En los fundamentos del decreto, el Gobierno afirma que aumentaron “considerablemente” los mensajes de odio y los actos de hostilidad contra los argentinos, su cultura y su identidad. Sin embargo, no presenta estadísticas, informes oficiales ni casos concretos que demuestren ese crecimiento o expliquen por qué resultaba imposible esperar el tratamiento de una ley en el Congreso. Boletín Oficial

La decisión fue vinculada por la propia Casa Rosada con las críticas recibidas durante y después del Mundial 2026. Milei sostuvo que existió una “campaña antiargentina” financiada por los gobiernos de Brasil y México y por el Partido Demócrata de Estados Unidos, pero no presentó pruebas que respaldaran esa acusación.

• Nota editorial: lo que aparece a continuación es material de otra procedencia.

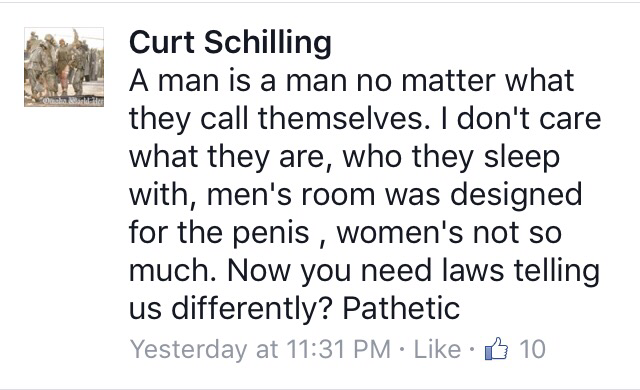Open the 'Yesterday at 11:31 PM' timestamp
This screenshot has width=640, height=390.
click(x=260, y=350)
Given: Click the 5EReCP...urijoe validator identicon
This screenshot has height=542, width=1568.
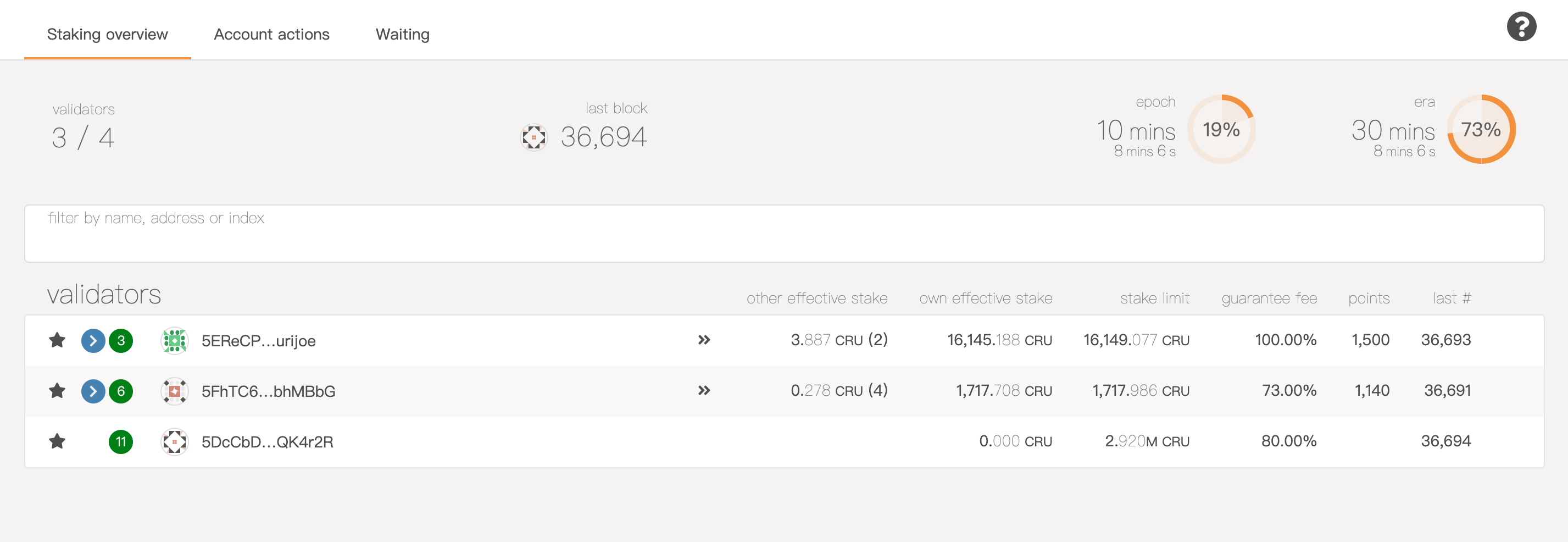Looking at the screenshot, I should (175, 340).
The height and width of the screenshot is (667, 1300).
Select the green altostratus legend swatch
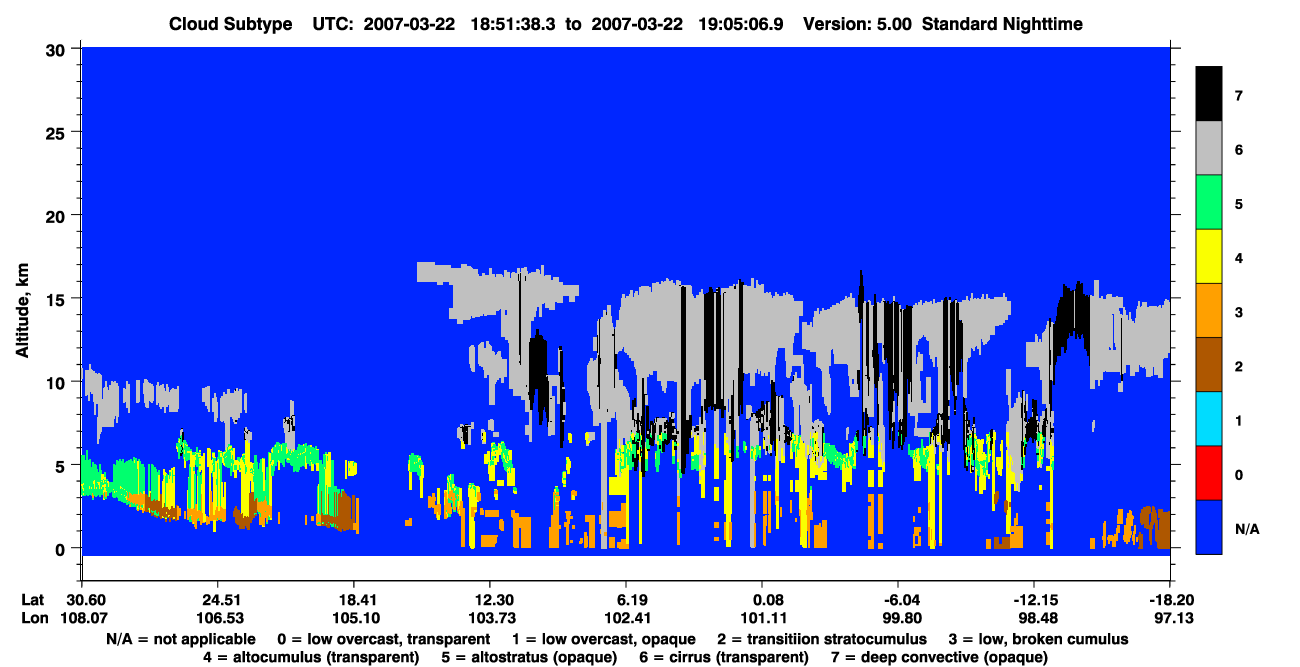click(1208, 203)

A partir de esa denuncia política, el Ejecutivo incorporó una nueva herramienta legal que podrá afectar tanto a turistas que intenten ingresar al país como a personas extranjeras que ya viven, trabajan o mantienen vínculos familiares en la Argentina.

“Quien ataque a la República Argentina no es bienvenido en nuestro país”, sostuvo la Oficina del Presidente al comunicar la medida.

Una política migratoria cada vez más restrictiva

El nuevo decreto forma parte de un endurecimiento sostenido de la política migratoria. En mayo de 2025, Milei había firmado el DNU 366, que estableció mayores restricciones para obtener la ciudadanía, modificó el acceso de extranjeros a la salud y la educación y trasladó a Migraciones facultades que históricamente pertenecieron a la Justicia.

En junio de este año, la Cámara Nacional Electoral declaró nulo ese decreto en un caso sobre ciudadanía y consideró que el Presidente se había excedido en sus atribuciones. El tribunal sostuvo además que el Gobierno no había demostrado la existencia de una situación excepcional que justificara saltear al Congreso. 

Ese mismo mes, el Ministerio de Seguridad creó el Programa de Seguridad Migratoria y unidades especiales dentro de la Policía Federal, Gendarmería, Prefectura y la Policía de Seguridad Aeroportuaria. Esas fuerzas fueron habilitadas para realizar tareas de prevención, inteligencia e investigación de infracciones migratorias y actuar como auxiliares de la Dirección Nacional de Migraciones. 

El DNU 681 deberá ser analizado ahora por la Comisión Bicameral Permanente del Congreso. Mientras tanto, desde este viernes estará vigente una norma que convierte una denuncia política sin pruebas en una nueva causal para cerrar las fronteras o expulsar personas del país.